--- DOCUMENT TEXT ---

Fr. Fernando also said in his aforesaid speech that the military intelligence had been in touch with Jamil, an NTJ bomber, who was asked by a mysterious caller not to blow himself at Taj Samudra. While Jamil was behaving in a suspicious manner at a mosque in Dehiwala, after abandoning the Taj Samudra mission, he was questioned by a security officer, and he claimed that he was upset over a domestic issue. He gave the security guard his wife’s telephone number, asking the latter to check the veracity of his claim. The guard called Jamil’s wife, and a little while later a military intelligence operative used her phone to call him, according to Fr. Fernando, who said it was proof that the military intelligence had communicated with the bomber until he blew himself up in a guesthouse in Dehiwala on 21 April 2019.

Fr. Fernando also alleged that a truck travelling from Katunayake to Panadura had been stopped by the police near Gelanigama, but the OIC of the police station in the area had asked them to release the vehicle forthwith, and according to a log entry made by a police sergeant, the OIC had acted on instructions given by SDIG Deshabandu Tennakoon. That truck may have carried explosives and had it been checked, the Easter Sunday tragedy could have been prevented, the prelate said.

--- AVAILABLE DATA ---

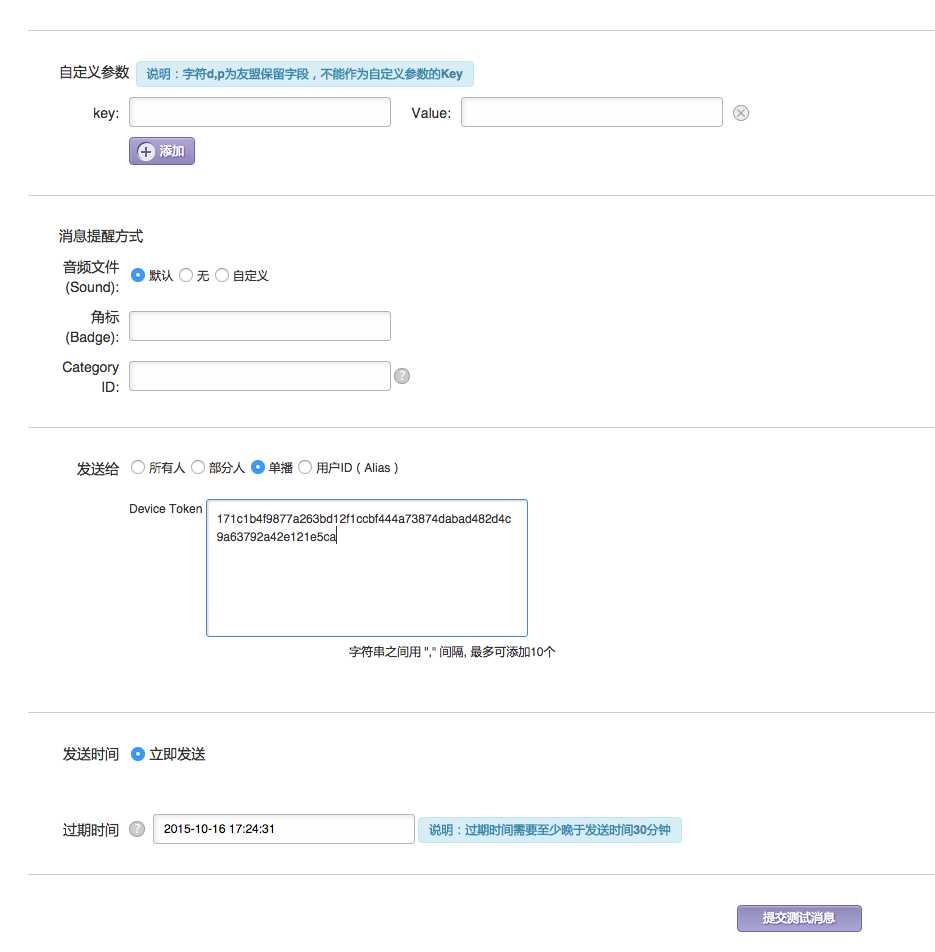Choose 自定义 sound radio option
Viewport: 935px width, 952px height.
(x=222, y=275)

---

◆ **REQUIRED ACTION 1**
In the passage on Fr. Fernando's claims, on whose instructions did the OIC act, according to the police sergeant's log entry?
◆ **REQUIRED ACTION 2**
Give again the part of the passage on Fr. Fernando's claims that begins at the words "Fr. Fernando also alleged" and stops after the words "the prelate said.".
◆ **REQUIRED ACTION 3**
Put this sentence from the passage on Fr. Fernando's claims into Spanish: "He gave the security guard his wife’s telephone number, asking the latter to check the veracity of his claim."
The lines are separate material and stand apart from the passage on Fr. Fernando's claims.

◆ **ANSWER SPACE 1**
SDIG Deshabandu Tennakoon

◆ **ANSWER SPACE 2**
Fr. Fernando also alleged that a truck travelling from Katunayake to Panadura had been stopped by the police near Gelanigama, but the OIC of the police station in the area had asked them to release the vehicle forthwith, and according to a log entry made by a police sergeant, the OIC had acted on instructions given by SDIG Deshabandu Tennakoon. That truck may have carried explosives and had it been checked, the Easter Sunday tragedy could have been prevented, the prelate said.

◆ **ANSWER SPACE 3**
Le dio al guardia de seguridad el número de teléfono de su esposa y le pidió que comprobara la veracidad de su afirmación.